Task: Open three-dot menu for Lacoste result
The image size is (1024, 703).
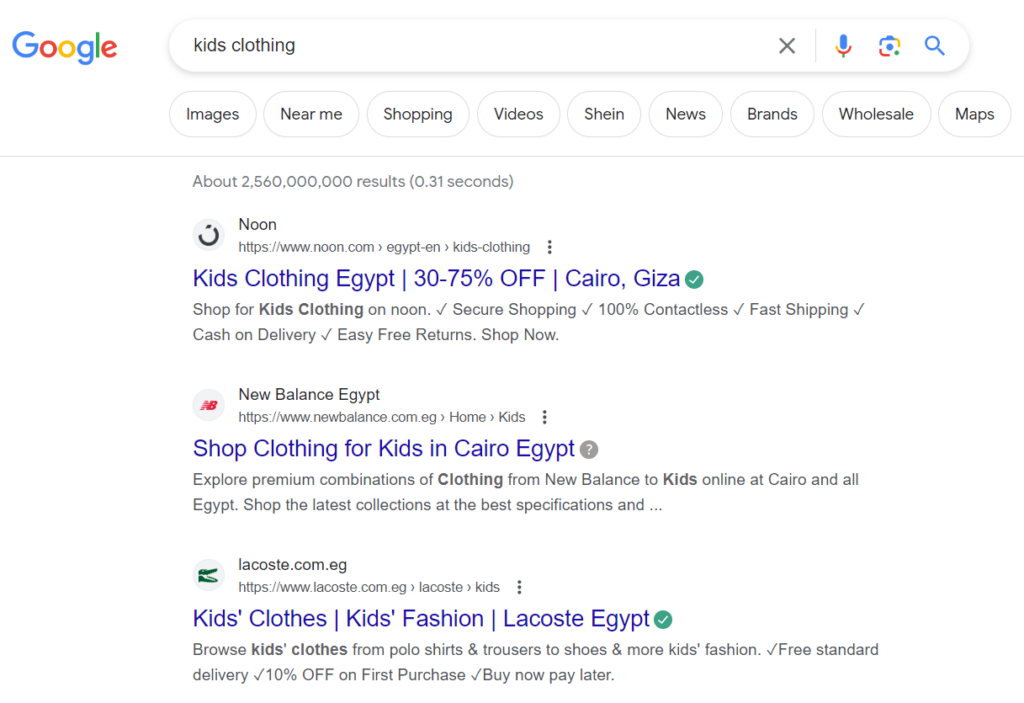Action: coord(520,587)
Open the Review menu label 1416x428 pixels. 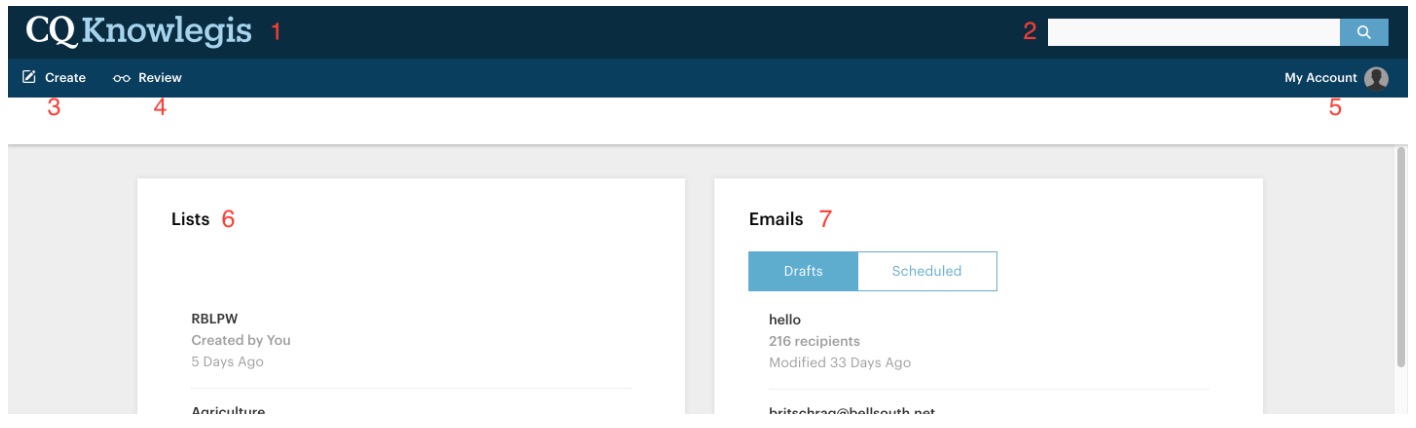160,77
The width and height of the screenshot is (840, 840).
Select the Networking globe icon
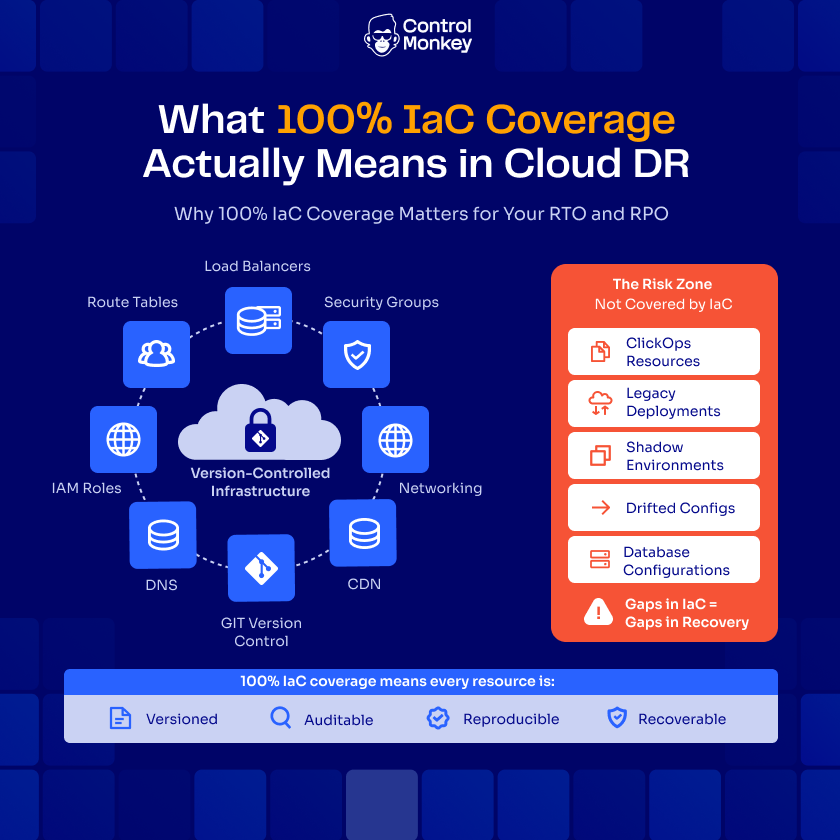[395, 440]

:::

Brief:
Each line from the one containing "The width and" through the last line of the listing is to be given again exactly, with no pictures and no other lines.

Reply to the exercise:
The width and height of the screenshot is (840, 840).
Select the Networking globe icon
[395, 440]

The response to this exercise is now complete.